Whole mount ISH-stained larvae were placed in 100% glycerol, and imaged from dorsal or lateral view using an epifluorescence stereomicroscope (Leica M165FC). Pictures were taken using Leica Application Suite imaging software version 3.7 (Leica, Wetzlar, Germany). In live imaging experiments, embryos and larvae were anesthetized with Tricaine (0.01%) and placed in low-melting-point agarose (1.0–2.0%) in a specially designed chamber filled with egg-water. Similar mounting protocol was used to image fixed embryos subjected to fluorescence ISH or immunohistochemistry. Confocal imaging was performed using a Zeiss LSM710 upright confocal microscope (Zeiss, Oberkochen, Germany). All images were processed using ImageJ (National Institutes of Health, Bethesda, MD) and Adobe Photoshop (San Jose, CA) software.
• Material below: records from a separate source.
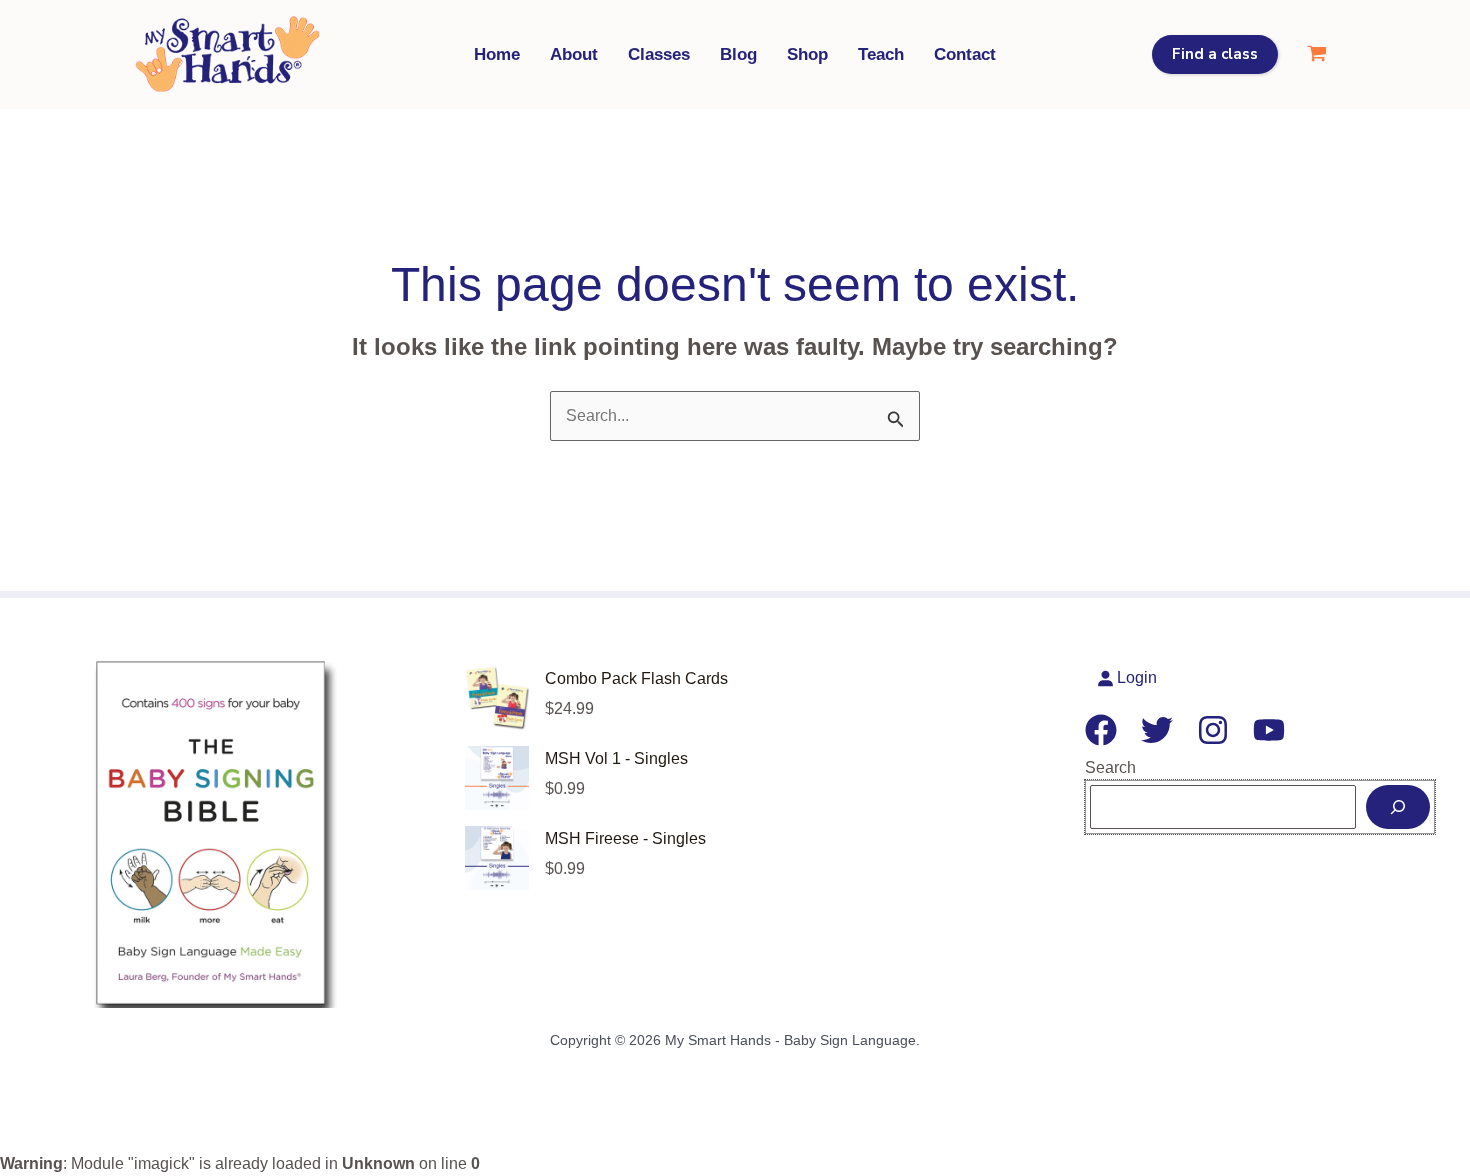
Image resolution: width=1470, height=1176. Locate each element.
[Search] (1398, 807)
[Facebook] (1101, 730)
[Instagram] (1213, 730)
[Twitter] (1157, 730)
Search (1110, 767)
Calculation of total arbor length, number of branches, average branching length, and the number of filopodian branches in axon arbors of single motor neuron and RB neurons was performed using NeuronJ plugin in ImageJ software (National Institutes of Health, Bethesda, MD). Synaptic density was calculated by quantification of synapse number per 50 µm in the axonal arbor of single motor neuron or RB neurons, using ImageJ software (National Institutes of Health, Bethesda, MD).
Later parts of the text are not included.